Abstract:
The aim of study was the evaluation of the surgical treatment of the Tetralogy of Fallot (TF),
to emphasize the technical and age particularities, in order to develop a clear tactic in the future
treatment and to study the opportunity of this patients in activity. To achieve our objective we have
analyzed the experience of the last 10 years, during which 182 patients were operated with TF (to the
61 patients have been made the palliative procedures and to the 121 - the radical correction). The
patient’s age was between 3 and 42 years. The data were studied from the observation and outpatient files of patients evaluated in the dynamic after ECHOC and clinical data.

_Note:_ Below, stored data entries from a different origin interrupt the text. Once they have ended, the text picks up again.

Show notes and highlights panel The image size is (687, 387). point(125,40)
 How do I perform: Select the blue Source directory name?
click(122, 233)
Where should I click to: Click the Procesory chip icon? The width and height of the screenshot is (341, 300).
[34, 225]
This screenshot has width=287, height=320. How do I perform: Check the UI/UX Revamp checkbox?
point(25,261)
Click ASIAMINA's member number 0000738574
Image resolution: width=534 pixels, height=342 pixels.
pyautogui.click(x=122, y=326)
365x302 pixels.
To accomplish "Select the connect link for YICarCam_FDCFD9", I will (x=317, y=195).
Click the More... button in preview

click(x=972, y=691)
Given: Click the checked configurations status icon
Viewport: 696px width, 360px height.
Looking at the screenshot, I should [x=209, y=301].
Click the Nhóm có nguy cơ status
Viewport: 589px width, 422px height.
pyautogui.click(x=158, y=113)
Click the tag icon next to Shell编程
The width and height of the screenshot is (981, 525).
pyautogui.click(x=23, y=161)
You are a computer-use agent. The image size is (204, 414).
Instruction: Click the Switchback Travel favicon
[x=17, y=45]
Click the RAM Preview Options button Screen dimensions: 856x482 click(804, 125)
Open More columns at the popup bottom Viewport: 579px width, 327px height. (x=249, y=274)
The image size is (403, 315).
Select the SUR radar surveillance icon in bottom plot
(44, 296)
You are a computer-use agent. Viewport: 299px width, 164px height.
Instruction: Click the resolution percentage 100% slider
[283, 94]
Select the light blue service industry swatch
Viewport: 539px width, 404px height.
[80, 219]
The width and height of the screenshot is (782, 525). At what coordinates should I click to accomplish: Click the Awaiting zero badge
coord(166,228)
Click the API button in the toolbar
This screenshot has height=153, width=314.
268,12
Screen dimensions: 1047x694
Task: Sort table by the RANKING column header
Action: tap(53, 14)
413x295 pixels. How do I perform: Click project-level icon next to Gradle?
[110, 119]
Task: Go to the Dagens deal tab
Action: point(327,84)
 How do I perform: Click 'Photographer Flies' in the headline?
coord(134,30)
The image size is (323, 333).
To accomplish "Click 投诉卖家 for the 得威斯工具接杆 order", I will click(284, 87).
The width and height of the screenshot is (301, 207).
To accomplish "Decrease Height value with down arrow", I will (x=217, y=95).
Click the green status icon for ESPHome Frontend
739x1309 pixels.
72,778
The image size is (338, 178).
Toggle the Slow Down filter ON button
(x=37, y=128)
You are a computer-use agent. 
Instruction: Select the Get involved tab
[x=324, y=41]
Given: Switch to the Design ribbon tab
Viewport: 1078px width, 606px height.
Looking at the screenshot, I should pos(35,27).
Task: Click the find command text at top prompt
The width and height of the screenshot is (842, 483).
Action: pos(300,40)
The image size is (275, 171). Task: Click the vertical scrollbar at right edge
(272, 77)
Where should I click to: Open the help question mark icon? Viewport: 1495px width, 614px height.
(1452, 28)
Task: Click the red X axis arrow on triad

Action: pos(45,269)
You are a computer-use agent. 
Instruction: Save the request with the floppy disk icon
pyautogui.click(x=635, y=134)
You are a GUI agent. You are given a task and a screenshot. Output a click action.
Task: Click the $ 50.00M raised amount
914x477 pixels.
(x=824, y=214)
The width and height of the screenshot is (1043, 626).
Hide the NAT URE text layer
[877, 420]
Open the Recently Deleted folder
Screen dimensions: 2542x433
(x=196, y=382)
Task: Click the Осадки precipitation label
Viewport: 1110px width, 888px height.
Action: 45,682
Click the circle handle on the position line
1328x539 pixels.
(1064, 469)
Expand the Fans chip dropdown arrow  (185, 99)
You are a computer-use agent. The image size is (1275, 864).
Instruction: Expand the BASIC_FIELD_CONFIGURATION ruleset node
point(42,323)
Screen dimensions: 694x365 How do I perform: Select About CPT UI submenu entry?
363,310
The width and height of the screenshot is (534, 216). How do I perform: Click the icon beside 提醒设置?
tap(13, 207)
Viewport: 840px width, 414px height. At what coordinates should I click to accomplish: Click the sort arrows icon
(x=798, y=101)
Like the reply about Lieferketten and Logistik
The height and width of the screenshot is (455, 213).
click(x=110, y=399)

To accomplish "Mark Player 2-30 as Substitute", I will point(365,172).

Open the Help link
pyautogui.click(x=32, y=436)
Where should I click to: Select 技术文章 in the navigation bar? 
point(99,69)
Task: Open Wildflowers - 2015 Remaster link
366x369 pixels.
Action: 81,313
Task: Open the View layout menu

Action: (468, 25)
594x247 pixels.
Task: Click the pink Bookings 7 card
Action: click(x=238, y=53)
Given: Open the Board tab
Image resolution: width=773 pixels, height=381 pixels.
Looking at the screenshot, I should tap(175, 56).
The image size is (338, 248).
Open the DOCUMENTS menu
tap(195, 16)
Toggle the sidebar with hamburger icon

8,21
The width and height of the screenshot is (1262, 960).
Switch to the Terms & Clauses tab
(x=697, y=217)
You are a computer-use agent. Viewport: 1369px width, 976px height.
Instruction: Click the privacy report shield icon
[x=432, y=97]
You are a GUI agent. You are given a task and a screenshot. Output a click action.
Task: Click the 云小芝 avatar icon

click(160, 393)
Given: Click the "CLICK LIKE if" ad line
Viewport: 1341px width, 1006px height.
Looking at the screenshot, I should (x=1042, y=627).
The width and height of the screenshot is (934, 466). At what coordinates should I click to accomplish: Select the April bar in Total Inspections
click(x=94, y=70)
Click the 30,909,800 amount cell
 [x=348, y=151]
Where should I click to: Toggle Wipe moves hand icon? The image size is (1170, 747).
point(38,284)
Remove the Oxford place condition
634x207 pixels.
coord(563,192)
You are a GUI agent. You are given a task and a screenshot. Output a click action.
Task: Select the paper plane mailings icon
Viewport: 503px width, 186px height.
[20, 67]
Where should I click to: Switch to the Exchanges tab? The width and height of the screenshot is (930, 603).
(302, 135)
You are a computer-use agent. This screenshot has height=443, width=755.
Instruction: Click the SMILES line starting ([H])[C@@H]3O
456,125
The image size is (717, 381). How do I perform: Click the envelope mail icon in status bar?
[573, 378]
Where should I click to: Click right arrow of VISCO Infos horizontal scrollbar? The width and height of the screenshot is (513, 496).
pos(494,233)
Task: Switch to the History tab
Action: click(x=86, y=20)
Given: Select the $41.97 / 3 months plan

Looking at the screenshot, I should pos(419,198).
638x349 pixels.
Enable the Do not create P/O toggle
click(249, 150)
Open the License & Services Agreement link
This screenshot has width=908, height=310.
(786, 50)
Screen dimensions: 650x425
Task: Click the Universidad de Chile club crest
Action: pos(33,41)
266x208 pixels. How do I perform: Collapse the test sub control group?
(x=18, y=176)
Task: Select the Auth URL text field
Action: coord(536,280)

The standard preoperative
patients have had performed: ECG, ECHOC, before being indicated the cardiac cateterism and
angiography. The ECHOC investigations have been made repeatedly over 10 days postoperative, 1
month, 3 months, 6 months and then once a year to analyze the dynamics of the remaining gradient
caused by the obstruction of right ventricular output tract (ORVOT) and material used in plastic right
ventricular output tract (RVOT) and pulmonary artery (PA). Between the patients with radical
correction 43 were re-operated after the inter-systemic anastomosis in the history, to 2 of which were
performed 2-stage palliative, to one - 3 steps out in order with unfavourable pulmonary artery
anatomy. In 2 cases for the anastomosis ligature and plastic of AP branch circulatory arrest was
performed. For the ventricular outlet tract plasty have been used these methods: patch of outlet tract
ventricular in 38.8%, 47.9% transanular patch, implantation of homograph 4.1%, 4.96% suture of the
tract, corrected by atrial and pulmonary artery approach in 4.24% cases. The transanular patch has
been applied in patients with intersystemic anastamosis previously in 45% cases and in 52% cases of
primary radical correction. The relationship between ventricular and aortic pressure after the
correction was 0.53 in the group with transanular patch compared with 0.45 in the group with
resection of the ring. Postoperative lethality represented 20.6%, with its subsequent reduction in the
last 2 years up to 4.1%. The favorable functional result was obtained in patients with implanted
homograph and suturing the right ventricular outflow tract. The regurgitation at the pulmonary artery
was observed in patients with transanular patch plasty which presents a risk factor for repeated
surgery. The surgical treatment depends of two important things: proper removal ORVOT without
compromising pump function and closure of VSD. The application of the intersystemic anastomosis
as first stage, creating favorable conditions for radical correction, reduces the need to transanular
patch application. The radical correction applied for children under 3 years cause growth of
postoperative lethality in the absence of the necessary endowment profile sections.